It happened Friday night.
A light breeze tickled the few leaves that clung desperately to branches. The sun had dropped well below the horizon when zombies started to rise out of the atmospheric noise that rustled in my headset like dry leaves tumbling and sliding across pavement. On a really windy day. With a lot of leaves.
Not many zombies appeared, to be sure, but enough to make this op’s first Zombie Shuffle a memorable event. Not so much for the very distant stations contacted (there weren’t any). And not so much for the large number of contacts between yours truly, Zombie No. 849, and other putrefying brass pounders (there weren’t many).
No, it was memorable because out of the various operating events I’ve participated in over the years, this is the only one I know of where a measly nine contacts over six hours still nets a mid-ish five-digit score (all digits to the left of the decimal place).

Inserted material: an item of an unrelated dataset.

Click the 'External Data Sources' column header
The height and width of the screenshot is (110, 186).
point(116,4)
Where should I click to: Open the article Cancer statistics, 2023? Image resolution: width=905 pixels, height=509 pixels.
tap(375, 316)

The co-hosts, Paul (NA5N) and Jan (N0QT) Harden, started this Halloween-season gig 12 years ago. They call it the shuffle because, well, it’s what zombies do.
With a six-hour operating window, you can afford to take time to walk your zombie dog, brew a pot of coffee, and have a transcontinental telephone chat with an undead offspring, and still rack up the points.
As Paul and Jan, the Dos Horribles from Socorro, NM, explain:
There is no point to the Zombie Shuffle whatsoever except to get on the air and have fun with fellow Zombies and QRPers. Even with only 2-3 QSOs, you can earn a fairly large score to brag to your co-workers and QRO buddies, or your ARRL Sweepstakes (SS) friends next weekend!
To be sure, atmospheric conditions — what radio geeks refer to as propagation — were ugly. Over at W2LJ’s blog, QRPing wordsmith Larry Makosk got the tenor of the evening about right: A few managed double-digit contacts, while others of us, well, I won’t go there.
After reading Larry’s post, I found that we may share a common hypothesis: When conditions inhale sharply, a.k.a suck, it helps to be in the middle of the continent. You have hams to the east and west of your station (north and south, too, but we won’t get into radiation patterns).
Your signal may not get far, but at least it’s landing on antennas at a large number of points around the compass (remember those?).
Here on the East Coast you have hams to the west and fish to the east and, for us Northeasterners, to the south as well. To my knowledge, SpongeBob Squarepants has no amateur radio license.
That said, I enjoyed my hard-won nine contacts. When they’re worth some 40,000 points, and your scores for other events hover around a couple of thousand, why not have one night of good-natured self-delusion? And the coffee was delicious!